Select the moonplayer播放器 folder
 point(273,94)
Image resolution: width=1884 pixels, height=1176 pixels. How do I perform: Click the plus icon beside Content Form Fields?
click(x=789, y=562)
--
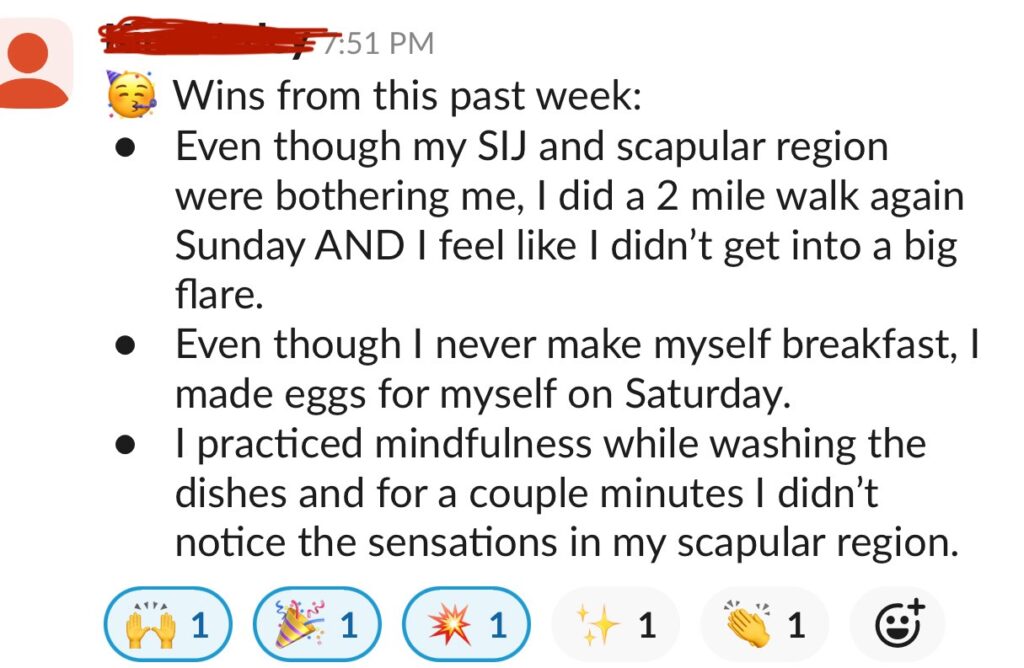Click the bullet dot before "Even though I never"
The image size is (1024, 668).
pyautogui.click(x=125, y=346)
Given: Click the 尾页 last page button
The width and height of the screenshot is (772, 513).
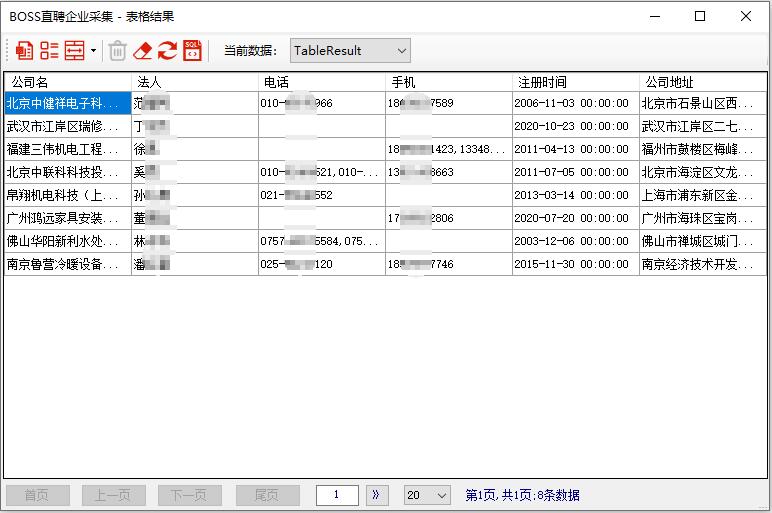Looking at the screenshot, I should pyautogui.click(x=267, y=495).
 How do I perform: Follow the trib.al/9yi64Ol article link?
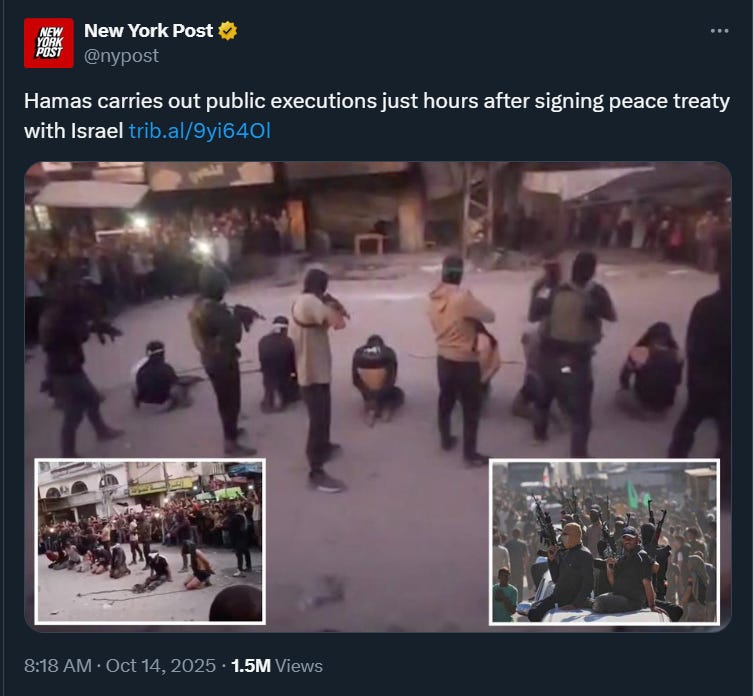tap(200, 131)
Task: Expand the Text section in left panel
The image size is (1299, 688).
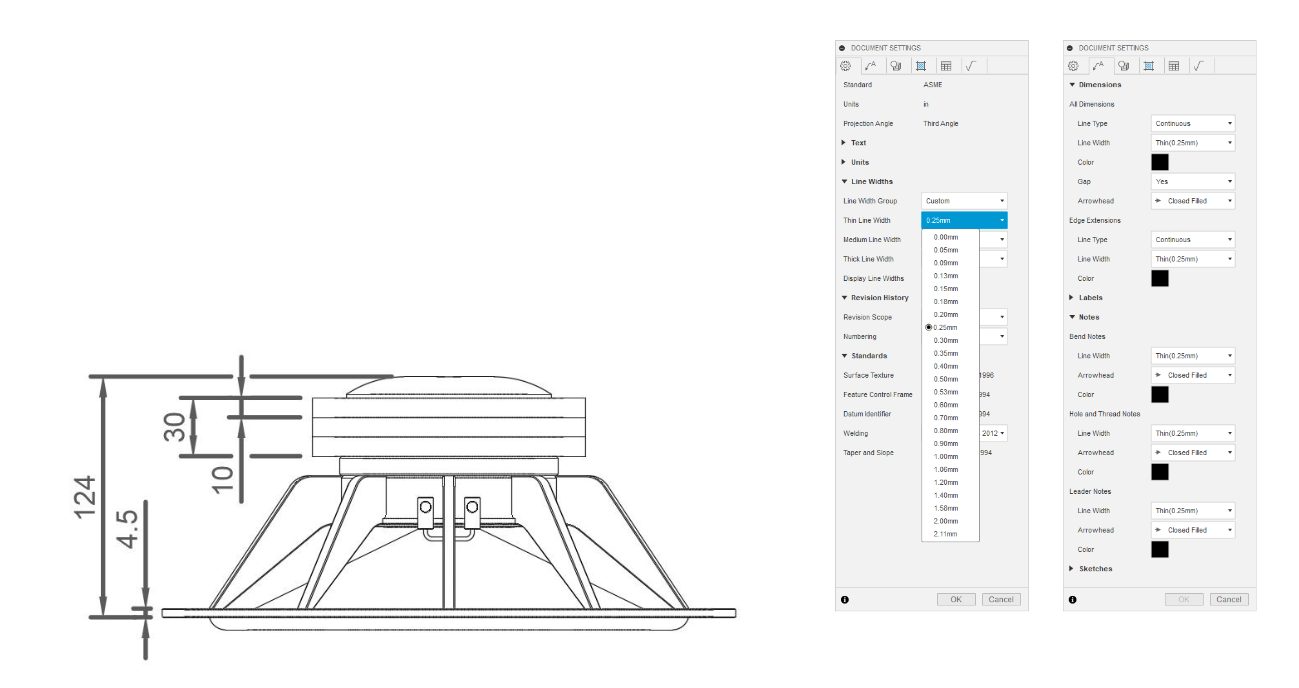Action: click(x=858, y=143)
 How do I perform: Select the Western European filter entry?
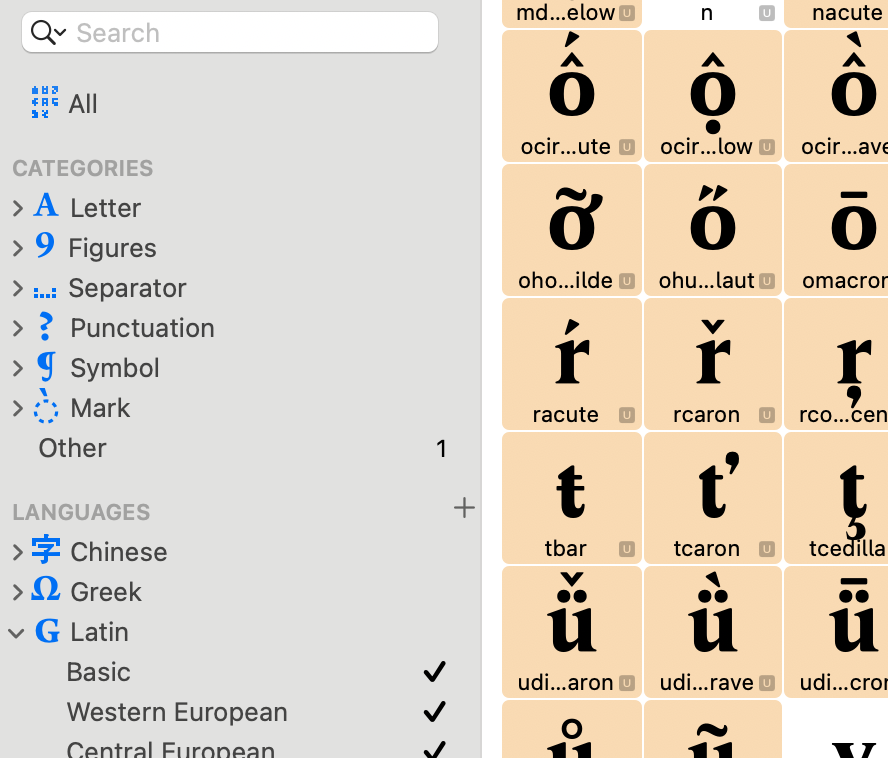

**GIVEN EXERCISE:** Starting with the line that contains "Task: Expand the Text section in left panel" and going on through the line that contains "How do I perform: Select", write all of those lines out again, shifting every coordinate in the answers up by 27. Leave the pictures out.

**FINISHED TASK:**
Task: Expand the Text section in left panel
The image size is (1299, 688).
Action: click(x=885, y=170)
 How do I perform: Select the Western European filter entry?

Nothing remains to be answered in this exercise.